Viktor Frankl famously emerged from a Nazi concentration camp with a breakthrough psychological insight. Perhaps the strongest human drive, he wrote, is the search for meaning. Given our awareness of our own mortality, comfort is not enough: We seek significance.
Unfortunately, in today's world, terrorist organizations provide a potent source of meaning for marginalized young men. Floundering people with few prospects are prime picking for organizations such as ISIS. Give them a gun and a cause, and their lives suddenly have a purpose.
Understanding that psychological appeal—and countering it—plays a key role in successfully deradicalizing former fighters. That’s the conclusion of newly published research, which focused on a program aimed at reforming former fighters with the infamous Tamil Tigers.
From 1983 until their defeat in 2009, the Tigers waged a violent campaign on the island nation of Sri Lanka with the goal of creating an independent state for the ethnic Tamil minority. After the surrender, fighters were detained in government-run facilities, where many enrolled in a sophisticated rehabilitation program.
"Beneficiaries receiving full rehabilitation reported increasingly lower extremism across one year."
The former fighters were offered classes in a variety of subjects, ranging from mathematics to motor mechanics. They also received psychological counseling, and—perhaps most important—were mentored by "successful individuals form the Tamil community in Sri Lanka, including businesspeople, athletes, and regional movie stars." They both discussed and embodied various ways Tamils could "succeed in life without resorting to terrorism."
The researchers studied 490 former Tigers who participated in the full program, and 111 who only had access to a minimal version. At the beginning and end of the year-long effort, they answered a series of questions, including five that measured their support for violent extremism, and 11 that measured feelings of shame, humiliation, and insignificance.
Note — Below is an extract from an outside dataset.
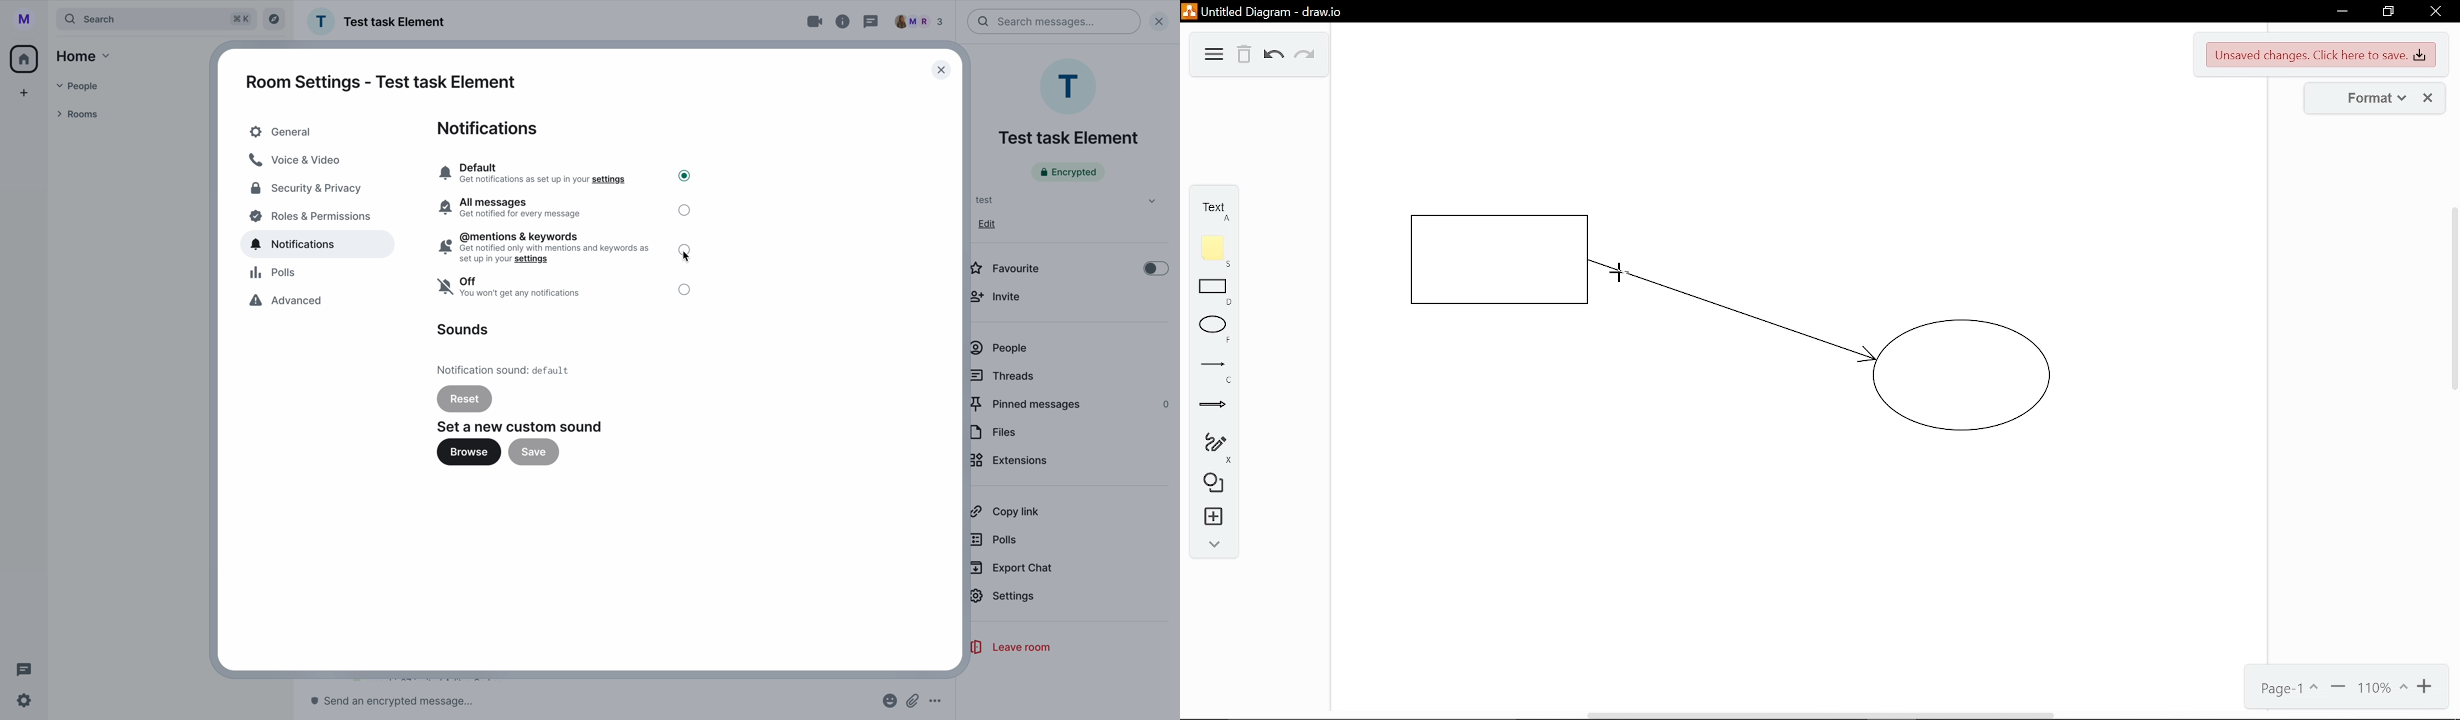 This screenshot has width=2464, height=728. Describe the element at coordinates (321, 246) in the screenshot. I see `click on notifications` at that location.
"Beneficiaries receiving full rehabilitation reported increasingly lower extremism across one year, and showed greater reduction than those only receiving minimal treatment," the research team, led by David Webber of Virginia Commonwealth University, writes in the journal Political Psychology.
The program provided participants with "alternative mechanisms" for finding meaning, and thereby "appeared to buffer beneficiaries' need to rely on the extreme ideology of (the Tigers) as their root to significance," the researchers write.
They are quick to add that a variety of factors determine whether a terrorist is truly rehabilitated. Study participants who "retained social connections" to other former fighters "expressed significantly higher levels of extremism," they note, "and are thus likely at greater risk of re-radicalization should the call for a separate state be reignited." It's also entirely possible that they would be less open to pursuing other paths to personal significance if the fight was still ongoing, as it is with ISIS today.
That said, a second study featuring 179 reformed radicals and 144 Tamils who did not participate in the uprising produced additional good news. It found the former fighters "were significantly less extreme than matched community members." This suggests the program shifted their perspective in a lasting way.
These results provide important lessons for European (and other) nations dealing with ISIS recruits who return home. While such men can easily turn into domestic terrorists, it is possible to change their mindsets. Just remember you can't take away the thing that gives their life meaning without offering some suitable substitute.